In any case, so far there hadn’t been any major innovations and Aleks felt like he might be wasting his life waiting for the big strike Kelley was banking on.
He’d tried to quit once. Thinking about that made his shortened left pinky finger twinge. Looking down at it, he thought about how Kelley’d smashed it with a hammer the day she’d explained to him that quitting wasn’t an option.
The doctors had only been able to remove the
crushed part of Aleks’ finger. She might look like a nice person… but she’d proven repeatedly that she could be unspeakably brutal.
When the waitress came by, Aleks paid with cash.
***֎֎֍֍***
Carol felt exhausted. She’d always counted her nursing degree as a blessing. It paid good money, provided health insurance that covered Connor and allowed her to work odd schedules that she could fit around the needs of caring for a disabled son. She typically worked four 10-hour shifts per week with some shifts falling on the weekend. This gave her some weekdays when she could take Connor to the doctor, the brace shop and therapy.
She hated that her schedule also left Connor home alone some days, especially weekends when he didn’t go to school, but he’d learned to adapt. He’d searched online to find kits that Myr had installed to motorize their doors. That way, his AI could open the door and Connor could drive his wheelchair out the door and down the ramp to where the handicapped bus picked him up for school. The same thing worked in reverse when he got home. She left food out where he could get to it and he’d gotten to be pretty self-sufficient.

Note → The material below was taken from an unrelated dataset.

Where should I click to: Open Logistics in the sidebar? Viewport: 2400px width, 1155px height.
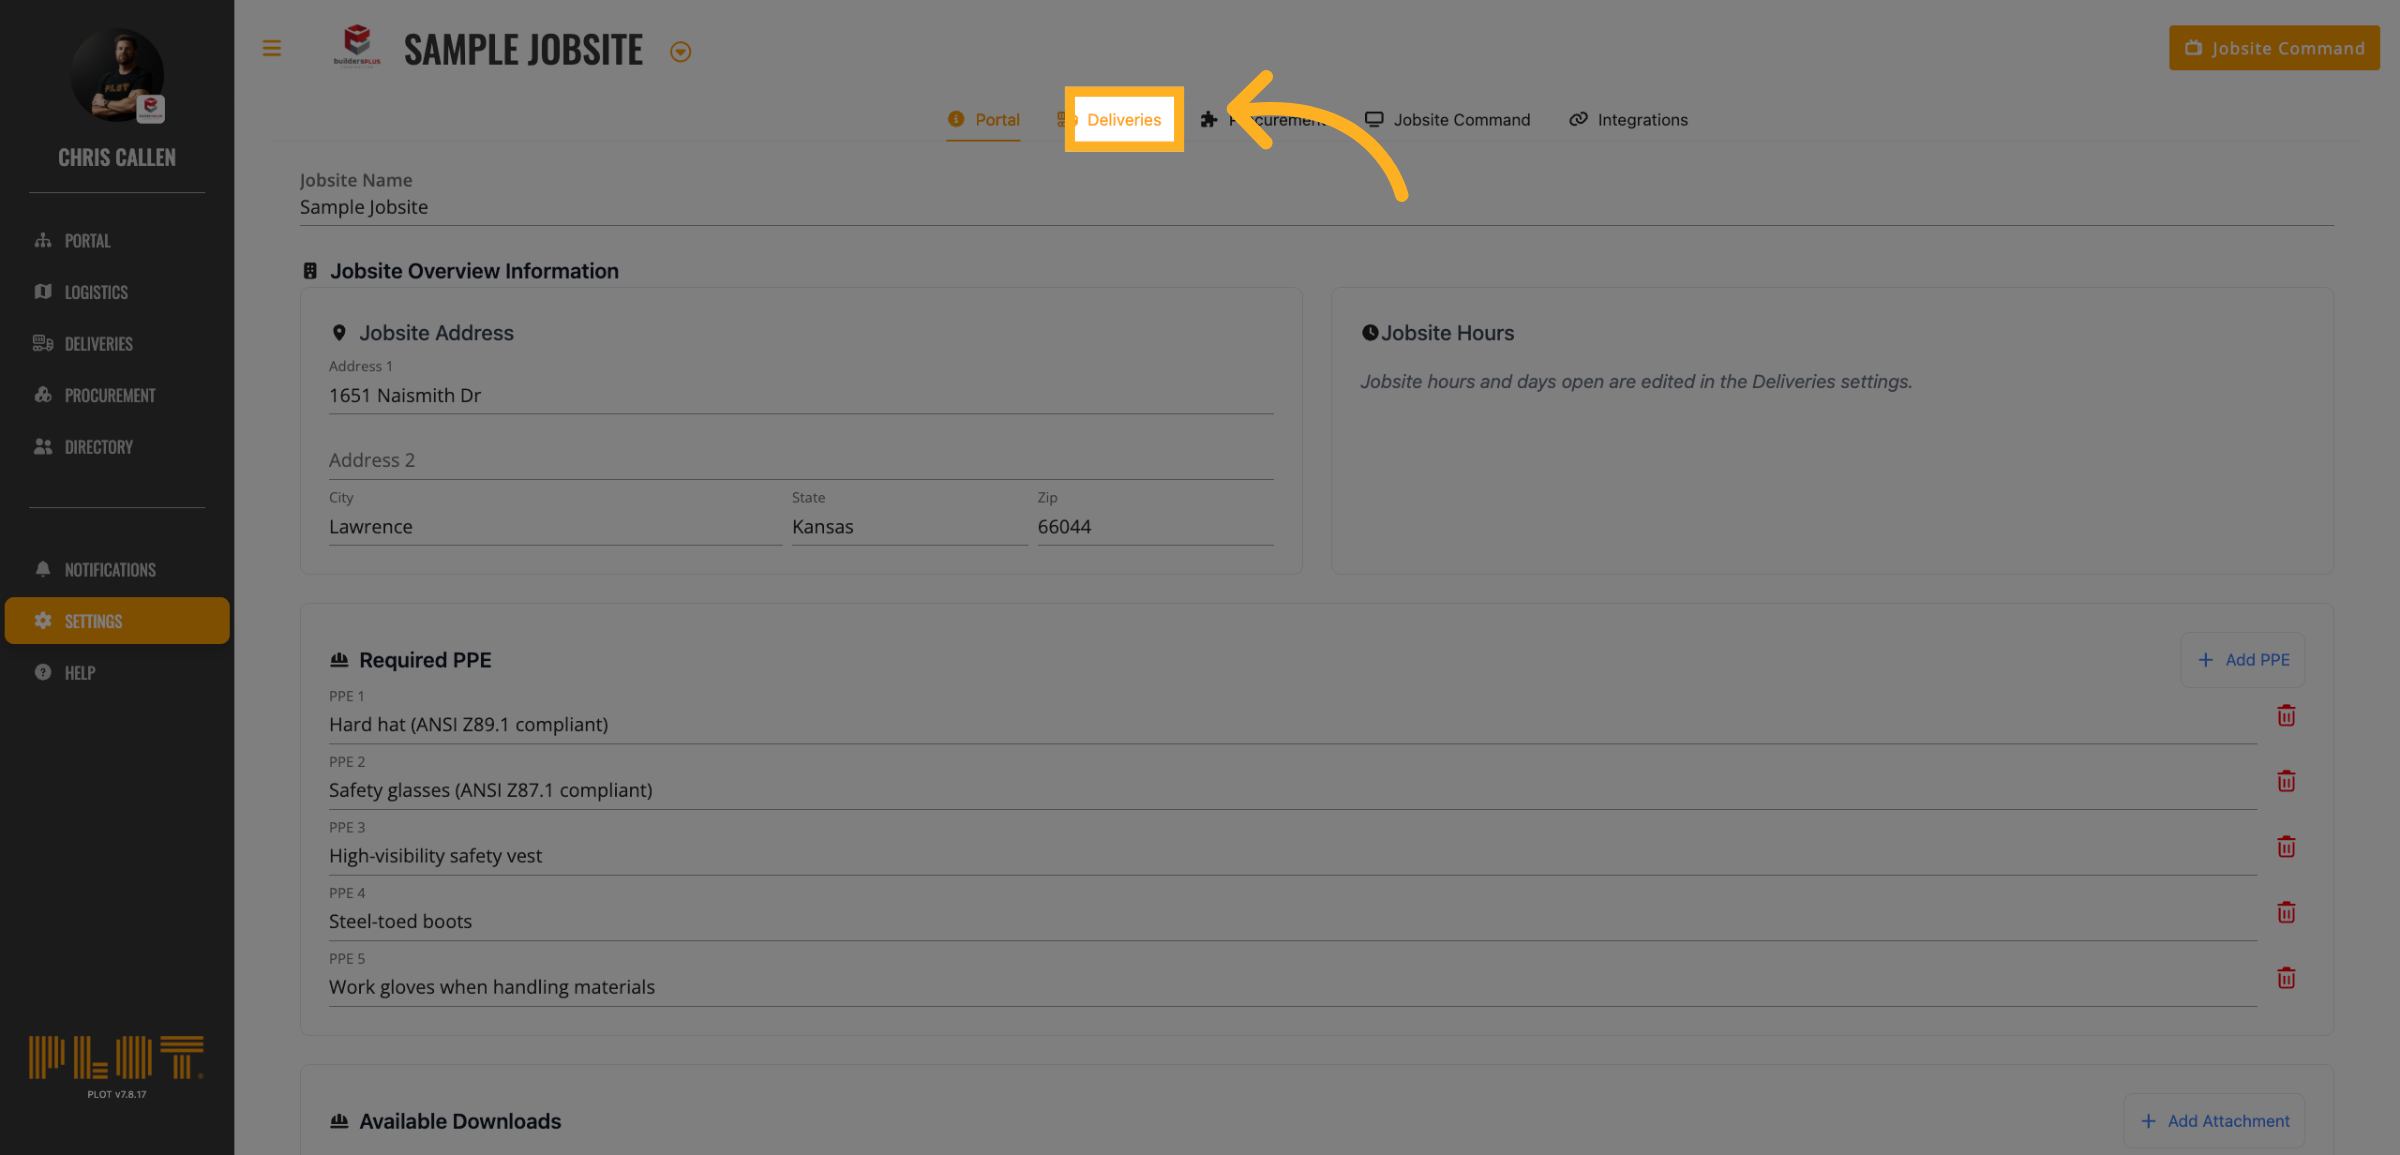96,292
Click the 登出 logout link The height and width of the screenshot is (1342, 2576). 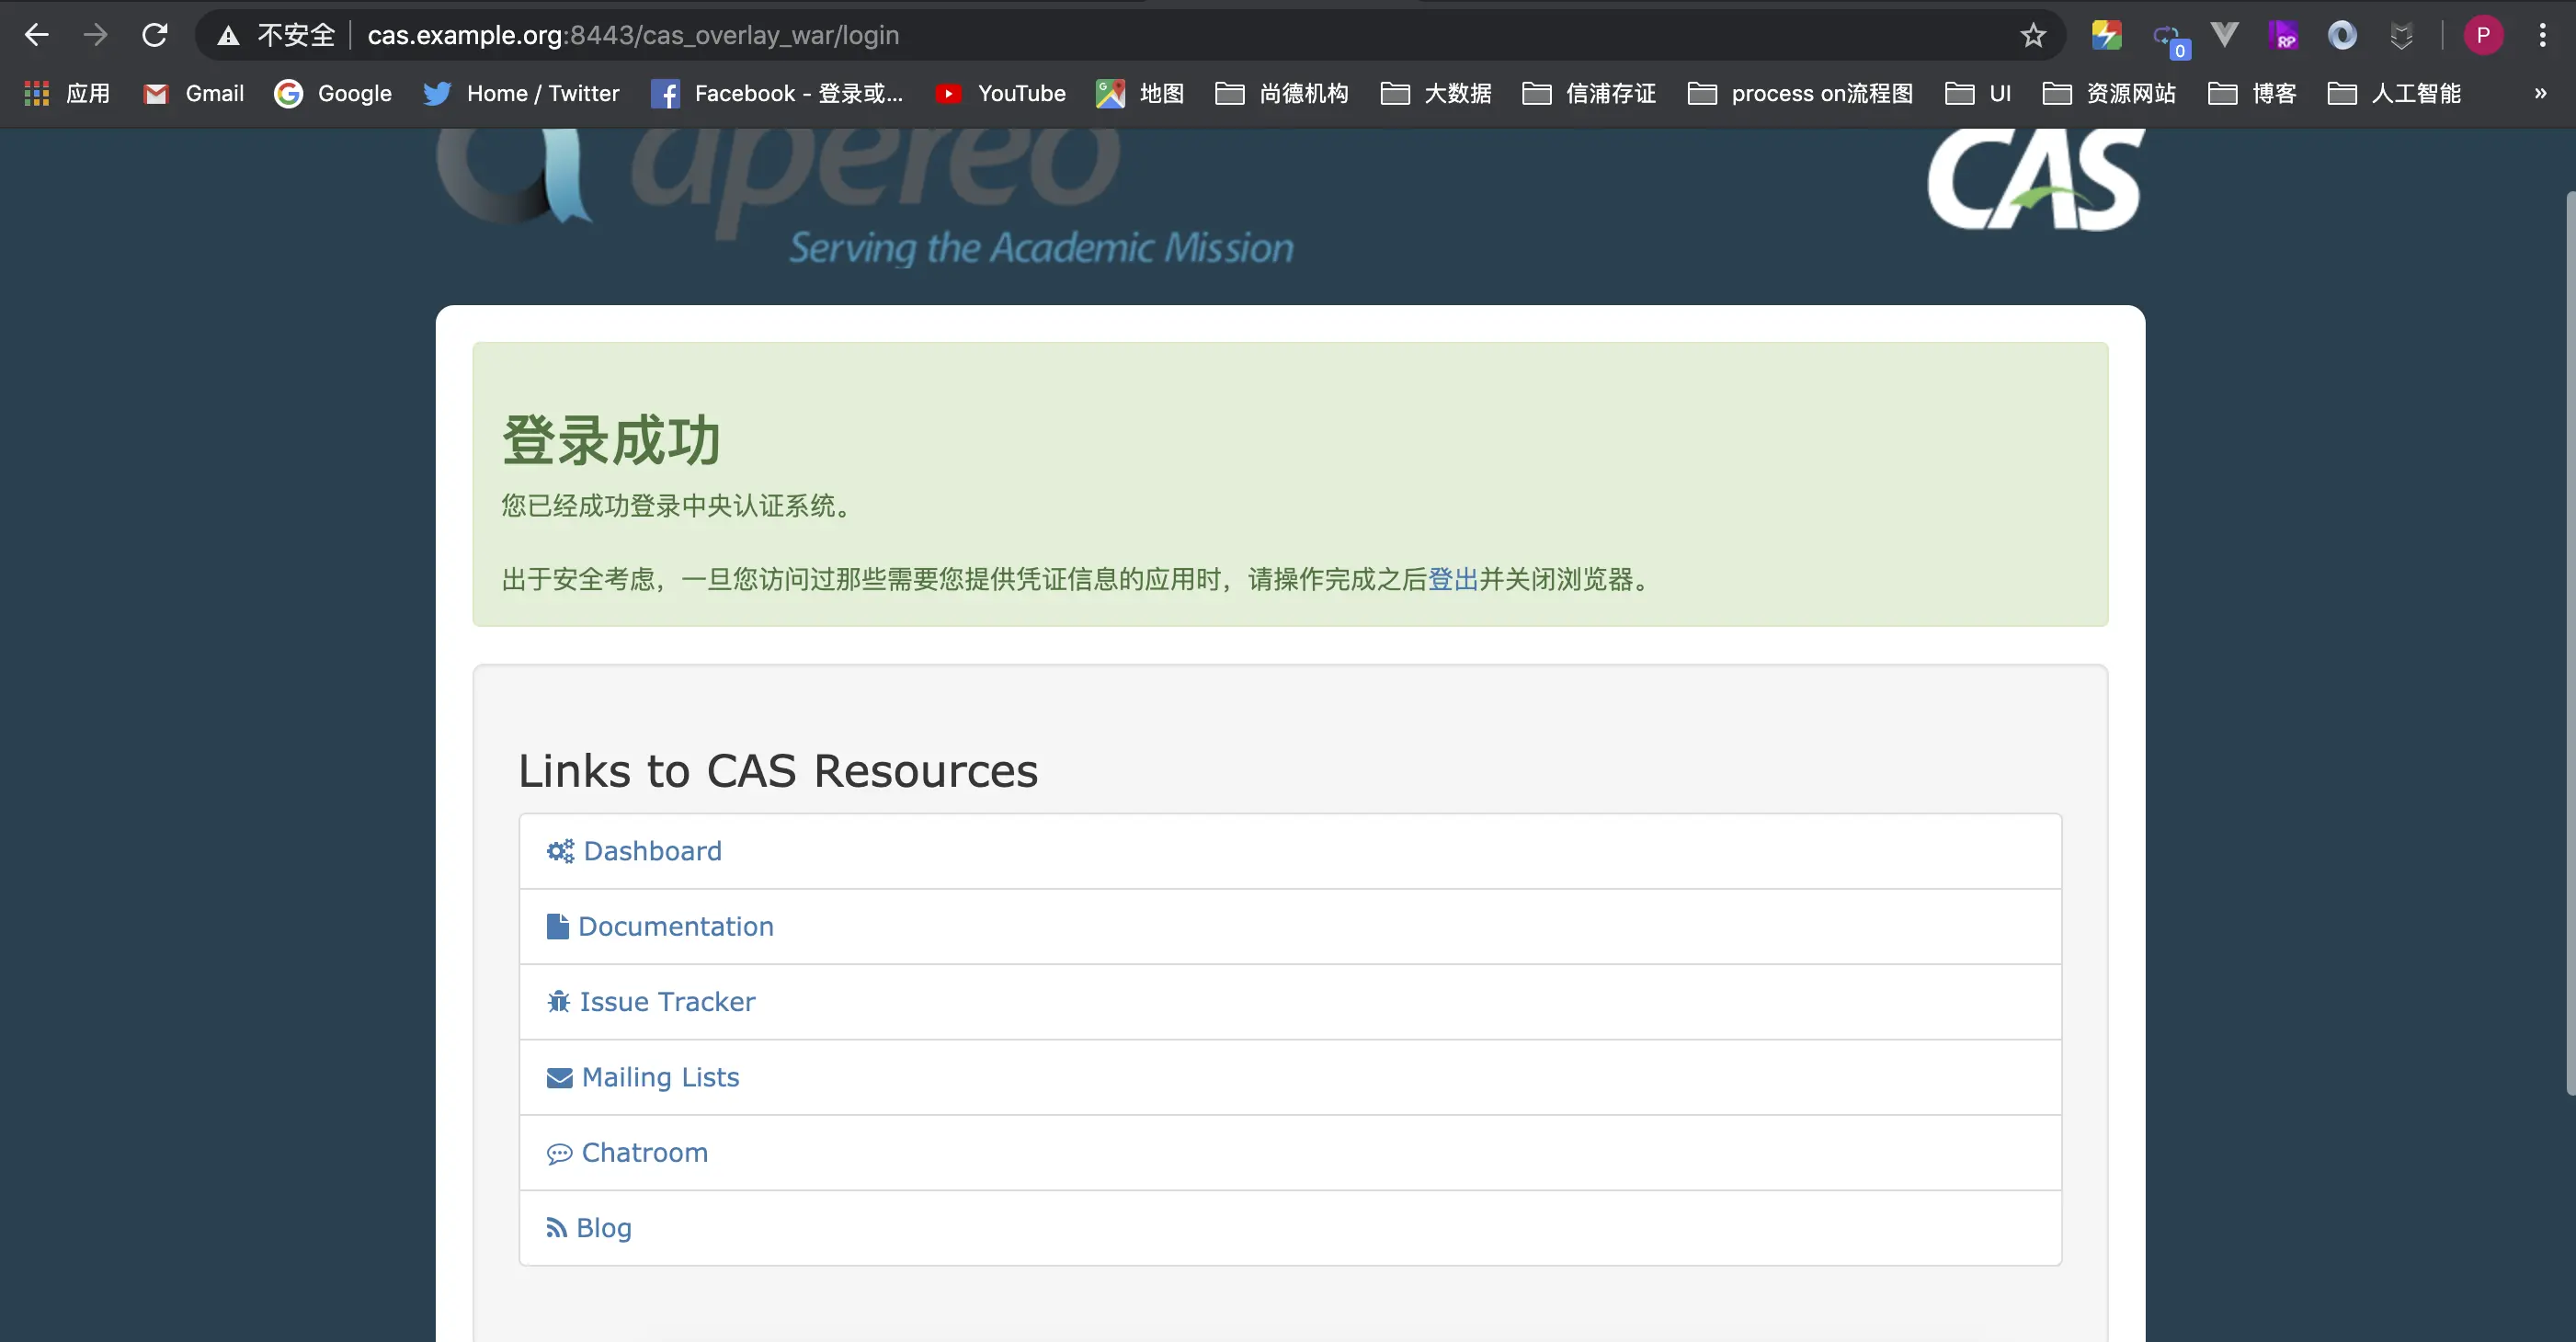point(1452,579)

However, she dreaded the day when the disability from his dystrophy became severe enough that he really needed full-time care. No matter how much she’d prefer to care for Connor herself, she’d have to put him in a facility so she could keep working. She had to work in order to keep him on the insurance that would pay for increasingly expensive care.
Working ten hour shifts left her pretty tired, but since Myr had quit grad school, lost her scholarship from Miller and moved back into Carol’s house Carol had been volunteering for more overtime. Myr’s being at home had increased expenses but also provided someone to stay with Connor. But I’m too damned old to be working a fourteen hour shift like I did today, she thought. She sighed, Forty-five isn’t all that old, why do I feel like I’ve got one foot in the grave?